#### DATA PROVIDED ####

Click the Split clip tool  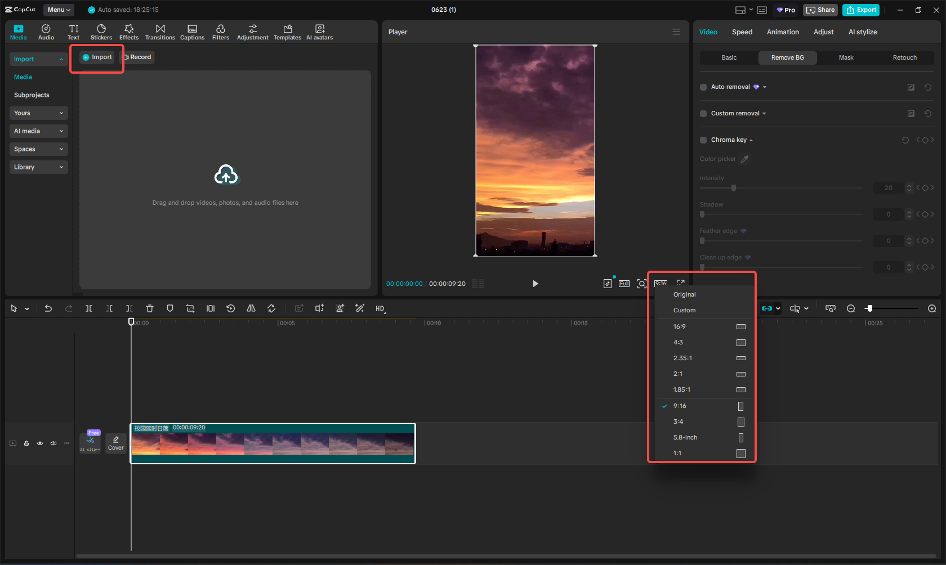89,308
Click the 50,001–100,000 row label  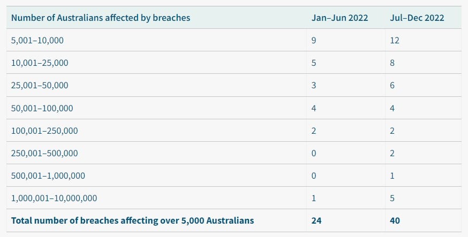click(42, 108)
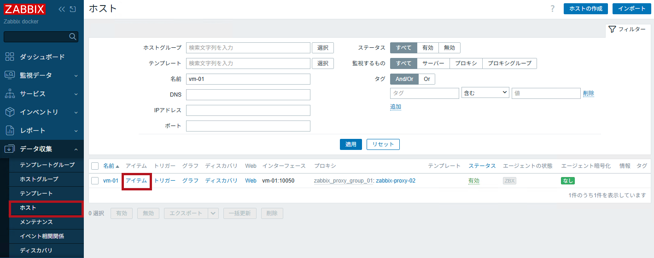
Task: Click the 名前 filter input field
Action: 248,79
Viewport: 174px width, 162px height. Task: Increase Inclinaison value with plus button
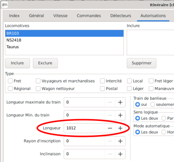120,154
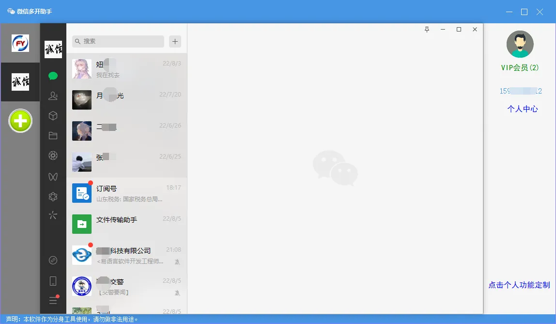This screenshot has height=324, width=556.
Task: Expand the hamburger more-options menu
Action: 53,300
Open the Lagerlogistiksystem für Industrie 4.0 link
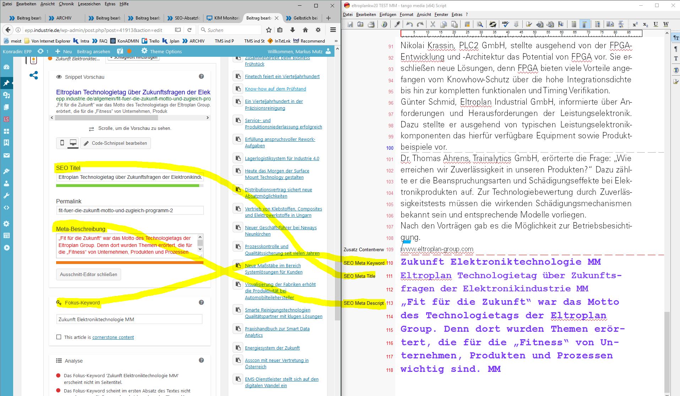This screenshot has height=396, width=680. click(282, 158)
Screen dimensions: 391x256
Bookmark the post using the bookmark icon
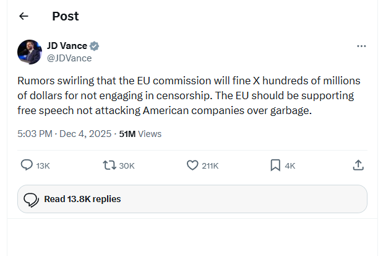point(275,165)
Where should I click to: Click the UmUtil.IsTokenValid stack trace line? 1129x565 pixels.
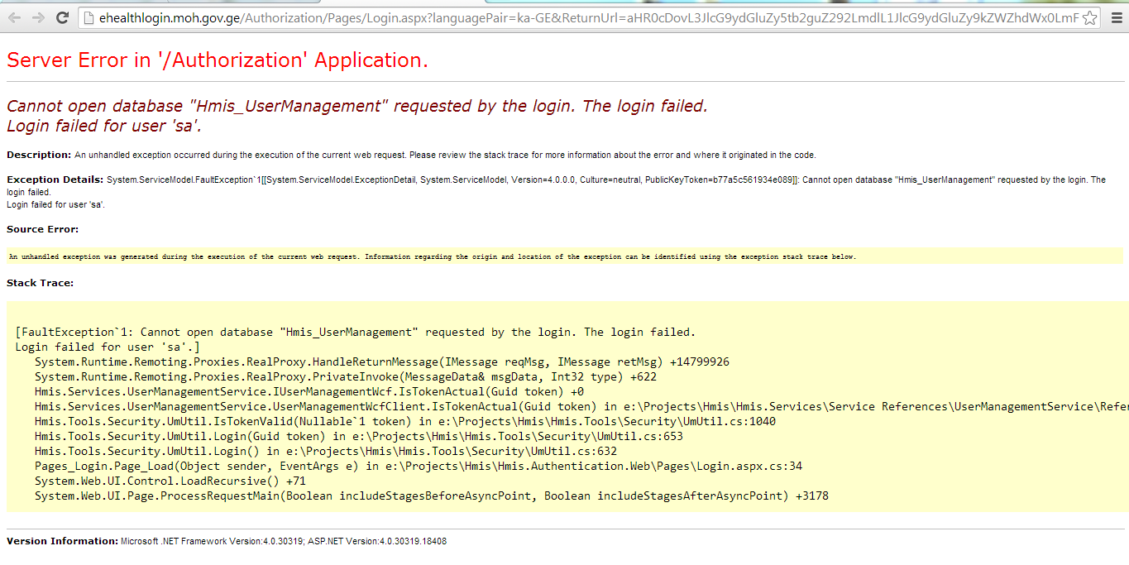(x=405, y=421)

####

• _TASK STATEMENT_
Please set down only the lines from the one containing "Screen dimensions: 391x256" through the end of the entries, exactly as they stand, both ends included and with no pictures.

• _ANSWER BELOW_
Screen dimensions: 391x256
Bookmark the post using the bookmark icon
point(275,165)
Where should I click to: Click the UmUtil.IsTokenValid stack trace line? 1129x565 pixels.
(x=405, y=421)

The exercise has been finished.